Sheppard’s performing order for The Art of Fugue has Contrapuncti 1 -13, followed by the four Canons. He finishes with the grandest piece of all, Contrapunctus 14. That piece was apparently left unfinished by Bach – though the eminent Bach scholar, Christian Wolff has propounded the theory that the piece was finished but that the ending, on a separate piece of manuscript paper, was lost. There have been a number of attempted completions down the years and Craig Sheppard has chosen to play the version by Professor Kevin Korsyn.

It’s not entirely certain what led Bach to compose The Art of Fugue. Was it simply to demonstrate his mastery in fugal writing? Did he ever intend that all the pieces should be performed together or did he expect them to be used as Studies? Nor is it certain whether Bach intended the music to be performed on a specific instrument. It might well seem a daunting prospect to sit down and listen to over 75 minutes of fugal writing. However, the modern piano offers ample variety of tonal resources and in the hands of the right pianist the writing need not sound daunting.
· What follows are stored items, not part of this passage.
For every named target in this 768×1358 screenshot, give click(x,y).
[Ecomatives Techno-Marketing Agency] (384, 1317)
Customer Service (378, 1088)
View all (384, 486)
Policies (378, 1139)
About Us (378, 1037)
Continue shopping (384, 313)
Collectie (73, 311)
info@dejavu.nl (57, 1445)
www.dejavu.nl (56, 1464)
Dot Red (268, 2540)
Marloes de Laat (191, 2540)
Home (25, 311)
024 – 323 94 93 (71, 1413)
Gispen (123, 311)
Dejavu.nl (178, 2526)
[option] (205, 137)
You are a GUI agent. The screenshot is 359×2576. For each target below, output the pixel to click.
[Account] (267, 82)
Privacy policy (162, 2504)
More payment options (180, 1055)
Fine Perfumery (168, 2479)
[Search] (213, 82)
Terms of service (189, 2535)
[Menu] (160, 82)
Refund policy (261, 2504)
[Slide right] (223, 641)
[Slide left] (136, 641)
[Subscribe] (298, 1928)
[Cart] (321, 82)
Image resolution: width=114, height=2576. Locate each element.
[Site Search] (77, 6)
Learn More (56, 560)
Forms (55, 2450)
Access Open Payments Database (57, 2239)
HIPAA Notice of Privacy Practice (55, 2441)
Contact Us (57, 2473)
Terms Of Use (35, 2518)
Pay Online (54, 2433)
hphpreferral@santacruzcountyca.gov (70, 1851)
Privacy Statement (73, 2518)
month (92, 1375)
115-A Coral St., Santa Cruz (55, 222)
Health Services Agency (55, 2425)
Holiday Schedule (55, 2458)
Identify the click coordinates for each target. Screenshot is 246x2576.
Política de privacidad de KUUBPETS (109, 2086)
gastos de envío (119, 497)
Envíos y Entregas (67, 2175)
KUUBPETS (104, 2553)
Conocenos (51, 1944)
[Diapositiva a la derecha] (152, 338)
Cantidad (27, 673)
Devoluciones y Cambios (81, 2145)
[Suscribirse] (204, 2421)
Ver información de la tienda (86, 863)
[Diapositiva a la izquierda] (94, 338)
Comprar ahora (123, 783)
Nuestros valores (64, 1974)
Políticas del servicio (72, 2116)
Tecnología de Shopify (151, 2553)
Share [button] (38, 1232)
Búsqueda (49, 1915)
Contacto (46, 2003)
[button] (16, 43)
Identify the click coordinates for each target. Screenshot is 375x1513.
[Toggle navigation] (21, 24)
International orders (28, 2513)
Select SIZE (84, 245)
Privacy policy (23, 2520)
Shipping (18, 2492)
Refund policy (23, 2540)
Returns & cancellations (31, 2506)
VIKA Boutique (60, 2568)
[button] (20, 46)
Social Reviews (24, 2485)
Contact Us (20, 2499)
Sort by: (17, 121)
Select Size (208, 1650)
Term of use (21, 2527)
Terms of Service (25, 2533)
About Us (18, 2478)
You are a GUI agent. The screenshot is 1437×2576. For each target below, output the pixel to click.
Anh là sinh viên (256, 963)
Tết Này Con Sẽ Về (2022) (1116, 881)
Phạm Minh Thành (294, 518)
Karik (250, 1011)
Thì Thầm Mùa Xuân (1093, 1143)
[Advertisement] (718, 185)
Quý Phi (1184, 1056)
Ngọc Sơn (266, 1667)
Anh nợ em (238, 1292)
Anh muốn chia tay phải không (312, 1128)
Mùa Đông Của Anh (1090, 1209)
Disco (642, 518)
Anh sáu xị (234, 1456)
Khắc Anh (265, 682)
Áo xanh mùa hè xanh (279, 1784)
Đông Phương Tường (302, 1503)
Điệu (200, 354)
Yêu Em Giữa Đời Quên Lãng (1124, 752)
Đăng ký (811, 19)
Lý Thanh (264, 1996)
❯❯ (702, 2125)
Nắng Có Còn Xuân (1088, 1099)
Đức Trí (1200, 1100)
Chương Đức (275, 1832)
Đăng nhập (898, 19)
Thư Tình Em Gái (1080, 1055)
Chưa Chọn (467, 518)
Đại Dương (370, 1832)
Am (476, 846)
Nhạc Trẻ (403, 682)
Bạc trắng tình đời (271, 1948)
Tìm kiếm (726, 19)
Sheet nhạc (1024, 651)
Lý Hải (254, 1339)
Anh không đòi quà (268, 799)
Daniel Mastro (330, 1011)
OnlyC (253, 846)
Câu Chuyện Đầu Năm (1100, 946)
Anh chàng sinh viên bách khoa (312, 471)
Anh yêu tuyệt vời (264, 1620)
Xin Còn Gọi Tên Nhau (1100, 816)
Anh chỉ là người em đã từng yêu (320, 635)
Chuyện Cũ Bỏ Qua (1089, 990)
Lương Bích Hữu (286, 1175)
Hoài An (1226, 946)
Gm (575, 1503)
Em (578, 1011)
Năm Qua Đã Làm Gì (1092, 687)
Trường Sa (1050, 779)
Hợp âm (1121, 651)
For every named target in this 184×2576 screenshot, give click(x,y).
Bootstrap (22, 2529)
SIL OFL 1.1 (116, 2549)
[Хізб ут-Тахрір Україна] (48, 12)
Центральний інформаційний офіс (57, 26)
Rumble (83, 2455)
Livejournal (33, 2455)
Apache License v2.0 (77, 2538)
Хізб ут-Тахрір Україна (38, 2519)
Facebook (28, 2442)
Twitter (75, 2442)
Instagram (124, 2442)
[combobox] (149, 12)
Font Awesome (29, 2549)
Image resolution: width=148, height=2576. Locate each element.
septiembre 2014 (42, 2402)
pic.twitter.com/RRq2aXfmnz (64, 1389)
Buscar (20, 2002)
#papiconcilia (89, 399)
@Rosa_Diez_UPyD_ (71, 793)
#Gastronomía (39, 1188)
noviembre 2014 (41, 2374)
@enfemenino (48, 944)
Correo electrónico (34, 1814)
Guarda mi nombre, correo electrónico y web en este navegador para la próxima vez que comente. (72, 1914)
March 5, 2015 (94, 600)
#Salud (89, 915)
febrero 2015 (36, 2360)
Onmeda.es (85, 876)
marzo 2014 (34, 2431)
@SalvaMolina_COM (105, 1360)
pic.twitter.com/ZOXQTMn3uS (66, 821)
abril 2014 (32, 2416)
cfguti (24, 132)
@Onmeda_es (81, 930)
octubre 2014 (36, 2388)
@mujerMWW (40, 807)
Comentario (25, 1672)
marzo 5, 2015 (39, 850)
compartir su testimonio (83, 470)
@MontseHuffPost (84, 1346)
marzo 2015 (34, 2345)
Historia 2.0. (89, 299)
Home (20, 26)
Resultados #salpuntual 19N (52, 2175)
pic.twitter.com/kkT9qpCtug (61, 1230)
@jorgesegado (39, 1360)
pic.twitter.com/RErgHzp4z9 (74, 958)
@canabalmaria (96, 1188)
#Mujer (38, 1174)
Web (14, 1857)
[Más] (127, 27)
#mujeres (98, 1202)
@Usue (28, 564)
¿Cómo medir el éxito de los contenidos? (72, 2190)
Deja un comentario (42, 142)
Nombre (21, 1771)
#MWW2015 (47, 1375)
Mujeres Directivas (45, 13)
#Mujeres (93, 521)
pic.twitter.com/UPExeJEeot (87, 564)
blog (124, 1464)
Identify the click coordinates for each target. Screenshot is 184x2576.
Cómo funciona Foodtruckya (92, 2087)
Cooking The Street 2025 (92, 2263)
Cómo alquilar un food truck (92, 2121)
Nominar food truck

It certainly doesn’t sound daunting on this occasion because Sheppard brings great imagination and pianistic skill to the music and he always makes it interesting; there’s never any risk of Bach’s writing seeming dry or academic. So, for example, Contrapunctus 12 in both its rectus and inversus forms, benefits from what I’ve noted down as a feline staccato, especially in the bass line. The rectus presentation of Contrapunctus 13 is a marry jig, played with fine rhythmic energy and crisp articulation. Those virtues also inform not only the performance of the inversus version of that fugue but also spill over into the following Canon in Hypodiapason, which is played with terrific vitality.

I referred a moment ago to Sheppard’s feline staccato. There’s an earlier example of that in Contrapunctus 3 where I’ve scribbled in my notes (with apologies to Gilbert and Sullivan) “with cat-like tread”. Craig Sheppard provides his own excellent notes on the music and in these he describes Contrapunctus 2 as “jaunty and a bit jazzy”; that view is echoed in his delivery of the music, though I should hasten to say that there’s no unwarranted gimmickry. I love the mixture of grandeur and athleticism that he brings to the French-Overture style of Contrapunctus 6.

Clarity is the hallmark of Sheppard’s way with these pieces. Nowhere is this more apparent than midway through the cycle. He describes the writing in Contrapunctus 8 as “light-hearted banter” and most certainly the music doesn’t lie heavily under Sheppard’s fingers. This piece is a bravura display of writing by Bach and Sheppard brings it entertainingly to life. Contrapunctus 9 is, if anything, an even more dazzling affair, both compositionally and, here, pianistically. Craig Sheppard’s articulation of the music is splendid. Contrapunctus 11 is a triple fugue and what I might describe as the complexities of Bach’s plot are worthy of a Poirot mystery. Craig Sheppard navigates his way through the complexities surely and draws the listener along with him.

Contrapunctus 14 is the longest of the pieces. Bach’s surviving manuscript stops at bar 239. I must say that Kevin Korsyn’s completion seemed entirely successful and idiomatic to me. I admire the way Craig Sheppard plays the stately opening pages and then, when the music assumes a livelier character with the introduction of the second fugue, Bach’s writing is precise and logical and Sheppard unfolds it with seeming inevitability.

There isn’t a dull moment in this traversal of The Art of Fugue. Craig Sheppard plays with flair, invention and an evident deep understanding of the music. That latter quality is also evident in his notes which offer an excellent guide to the music. The recording itself is very good and you won’t hear a sound out of the Seattle audience.